What you need to do →
In the records, from the line containing "You are a computer-use" to the line containing "tap(285, 9)", inclusive, change "dropdown arrow" to "menu arrow". Reproduce only those lines, otherwise unchanged, and omit the pictures.

Material for the task →

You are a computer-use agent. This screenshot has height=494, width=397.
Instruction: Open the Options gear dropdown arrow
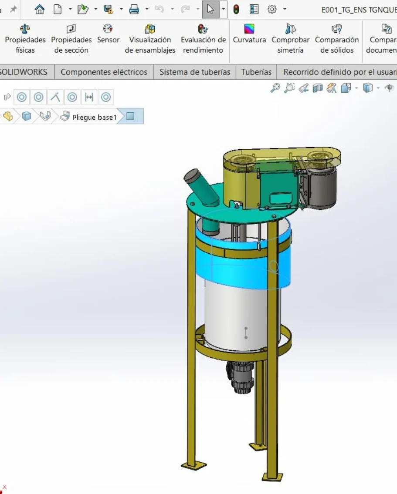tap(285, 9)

---

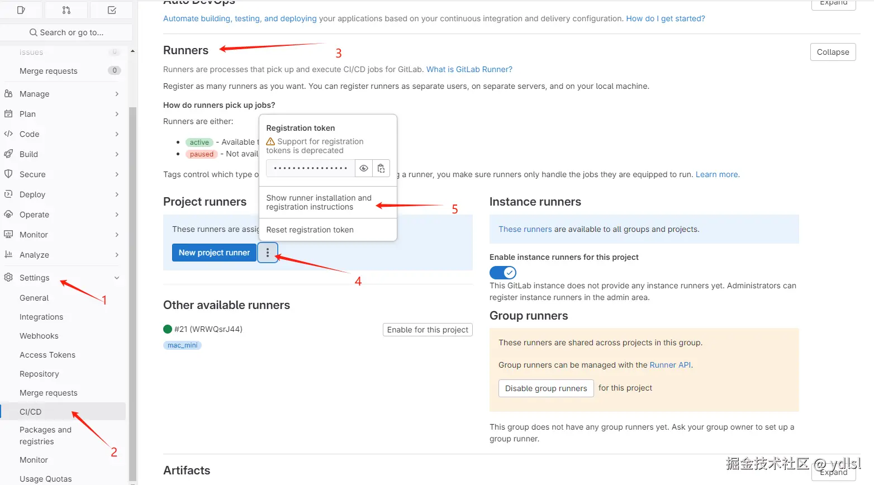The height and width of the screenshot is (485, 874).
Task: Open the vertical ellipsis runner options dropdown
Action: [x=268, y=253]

The result →
You are a computer-use agent. This screenshot has height=494, width=397.
Instruction: Open the Options gear menu arrow
tap(285, 9)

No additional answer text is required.